• Dataset entries:

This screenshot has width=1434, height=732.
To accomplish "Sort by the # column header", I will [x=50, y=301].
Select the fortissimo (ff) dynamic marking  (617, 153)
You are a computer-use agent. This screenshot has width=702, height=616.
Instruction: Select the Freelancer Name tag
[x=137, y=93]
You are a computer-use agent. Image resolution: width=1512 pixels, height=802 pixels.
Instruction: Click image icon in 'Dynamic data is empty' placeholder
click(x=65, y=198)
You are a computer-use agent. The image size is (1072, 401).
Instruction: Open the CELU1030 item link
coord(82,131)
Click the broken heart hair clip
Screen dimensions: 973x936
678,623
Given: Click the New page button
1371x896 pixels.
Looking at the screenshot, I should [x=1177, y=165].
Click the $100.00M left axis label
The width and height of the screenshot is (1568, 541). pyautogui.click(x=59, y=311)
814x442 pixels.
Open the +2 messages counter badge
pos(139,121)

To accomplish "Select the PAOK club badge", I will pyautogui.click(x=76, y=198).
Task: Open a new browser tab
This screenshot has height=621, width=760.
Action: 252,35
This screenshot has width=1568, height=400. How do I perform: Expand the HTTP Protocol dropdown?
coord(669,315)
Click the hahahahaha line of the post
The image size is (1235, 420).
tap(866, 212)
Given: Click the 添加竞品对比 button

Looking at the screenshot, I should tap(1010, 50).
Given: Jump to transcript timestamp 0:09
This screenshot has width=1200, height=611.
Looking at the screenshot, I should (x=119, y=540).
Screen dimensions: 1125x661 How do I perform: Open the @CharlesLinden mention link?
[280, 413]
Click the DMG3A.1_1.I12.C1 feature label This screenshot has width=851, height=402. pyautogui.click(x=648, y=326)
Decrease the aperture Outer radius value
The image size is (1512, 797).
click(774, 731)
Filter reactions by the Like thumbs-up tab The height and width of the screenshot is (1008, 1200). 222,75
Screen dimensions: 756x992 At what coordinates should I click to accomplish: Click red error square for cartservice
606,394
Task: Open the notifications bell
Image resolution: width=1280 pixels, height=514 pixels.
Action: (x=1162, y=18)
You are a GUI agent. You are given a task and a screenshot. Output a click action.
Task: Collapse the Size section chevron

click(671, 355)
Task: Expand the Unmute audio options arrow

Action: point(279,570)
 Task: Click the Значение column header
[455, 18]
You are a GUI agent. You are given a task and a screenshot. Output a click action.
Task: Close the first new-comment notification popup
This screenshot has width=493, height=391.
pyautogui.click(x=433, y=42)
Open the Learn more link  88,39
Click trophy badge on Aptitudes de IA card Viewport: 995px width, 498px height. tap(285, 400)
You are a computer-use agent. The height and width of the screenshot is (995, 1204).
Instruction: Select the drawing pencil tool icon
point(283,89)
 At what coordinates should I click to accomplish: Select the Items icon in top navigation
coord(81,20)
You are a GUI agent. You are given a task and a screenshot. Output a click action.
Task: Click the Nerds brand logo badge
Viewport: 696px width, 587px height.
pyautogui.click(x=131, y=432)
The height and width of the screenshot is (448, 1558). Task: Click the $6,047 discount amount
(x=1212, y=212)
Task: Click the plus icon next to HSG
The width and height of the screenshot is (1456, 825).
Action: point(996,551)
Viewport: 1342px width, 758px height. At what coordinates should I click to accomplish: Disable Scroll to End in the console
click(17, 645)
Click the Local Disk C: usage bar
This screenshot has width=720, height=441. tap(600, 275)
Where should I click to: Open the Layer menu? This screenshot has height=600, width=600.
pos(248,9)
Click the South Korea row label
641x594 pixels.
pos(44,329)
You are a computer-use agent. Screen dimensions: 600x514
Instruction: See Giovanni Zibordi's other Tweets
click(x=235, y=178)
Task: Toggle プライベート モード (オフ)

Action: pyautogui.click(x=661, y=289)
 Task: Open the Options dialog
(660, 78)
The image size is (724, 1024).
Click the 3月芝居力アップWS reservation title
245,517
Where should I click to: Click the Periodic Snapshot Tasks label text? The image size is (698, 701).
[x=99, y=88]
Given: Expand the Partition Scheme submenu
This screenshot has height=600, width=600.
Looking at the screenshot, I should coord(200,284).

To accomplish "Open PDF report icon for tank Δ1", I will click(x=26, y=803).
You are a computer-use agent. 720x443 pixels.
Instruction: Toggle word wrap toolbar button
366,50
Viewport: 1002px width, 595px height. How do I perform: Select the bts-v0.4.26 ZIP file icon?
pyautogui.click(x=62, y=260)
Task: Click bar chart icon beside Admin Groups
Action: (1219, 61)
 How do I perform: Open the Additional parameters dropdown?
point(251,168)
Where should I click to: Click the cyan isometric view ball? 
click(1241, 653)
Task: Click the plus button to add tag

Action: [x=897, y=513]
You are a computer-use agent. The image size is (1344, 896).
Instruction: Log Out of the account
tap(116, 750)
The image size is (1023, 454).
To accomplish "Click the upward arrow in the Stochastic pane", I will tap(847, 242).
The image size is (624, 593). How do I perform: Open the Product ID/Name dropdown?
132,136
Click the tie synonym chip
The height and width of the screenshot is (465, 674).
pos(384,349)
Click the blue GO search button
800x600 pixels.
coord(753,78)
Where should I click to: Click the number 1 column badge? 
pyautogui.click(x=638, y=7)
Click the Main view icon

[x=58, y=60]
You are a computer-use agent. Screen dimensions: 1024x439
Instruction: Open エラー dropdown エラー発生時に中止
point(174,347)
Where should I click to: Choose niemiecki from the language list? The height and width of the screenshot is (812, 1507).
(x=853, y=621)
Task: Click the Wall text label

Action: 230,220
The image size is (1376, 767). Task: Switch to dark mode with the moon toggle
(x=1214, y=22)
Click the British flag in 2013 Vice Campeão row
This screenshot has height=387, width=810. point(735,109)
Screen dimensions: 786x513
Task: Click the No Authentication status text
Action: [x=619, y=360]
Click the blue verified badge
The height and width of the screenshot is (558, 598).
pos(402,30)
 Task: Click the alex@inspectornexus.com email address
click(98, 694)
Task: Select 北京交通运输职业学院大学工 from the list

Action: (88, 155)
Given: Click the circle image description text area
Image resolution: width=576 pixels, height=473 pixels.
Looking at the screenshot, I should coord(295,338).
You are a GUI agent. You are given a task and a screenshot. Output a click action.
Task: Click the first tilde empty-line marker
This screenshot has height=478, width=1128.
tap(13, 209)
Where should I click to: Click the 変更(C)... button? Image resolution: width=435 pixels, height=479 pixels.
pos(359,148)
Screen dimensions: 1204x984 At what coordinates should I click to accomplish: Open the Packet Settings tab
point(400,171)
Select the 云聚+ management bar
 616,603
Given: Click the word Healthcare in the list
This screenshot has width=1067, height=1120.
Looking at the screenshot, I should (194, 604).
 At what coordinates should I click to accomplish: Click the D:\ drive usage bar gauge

• Description of the task:
Copy out each line of the material above, word for word, from the first down to the line containing "814x442 pixels.". Add nothing.

• Exercise answer:
This screenshot has width=1434, height=732.
To accomplish "Sort by the # column header", I will [x=50, y=301].
Select the fortissimo (ff) dynamic marking  (617, 153)
You are a computer-use agent. This screenshot has width=702, height=616.
Instruction: Select the Freelancer Name tag
[x=137, y=93]
You are a computer-use agent. Image resolution: width=1512 pixels, height=802 pixels.
Instruction: Click image icon in 'Dynamic data is empty' placeholder
click(x=65, y=198)
You are a computer-use agent. The image size is (1072, 401).
Instruction: Open the CELU1030 item link
coord(82,131)
Click the broken heart hair clip
Screen dimensions: 973x936
678,623
Given: Click the New page button
1371x896 pixels.
Looking at the screenshot, I should [x=1177, y=165].
Click the $100.00M left axis label
The width and height of the screenshot is (1568, 541). pyautogui.click(x=59, y=311)
814x442 pixels.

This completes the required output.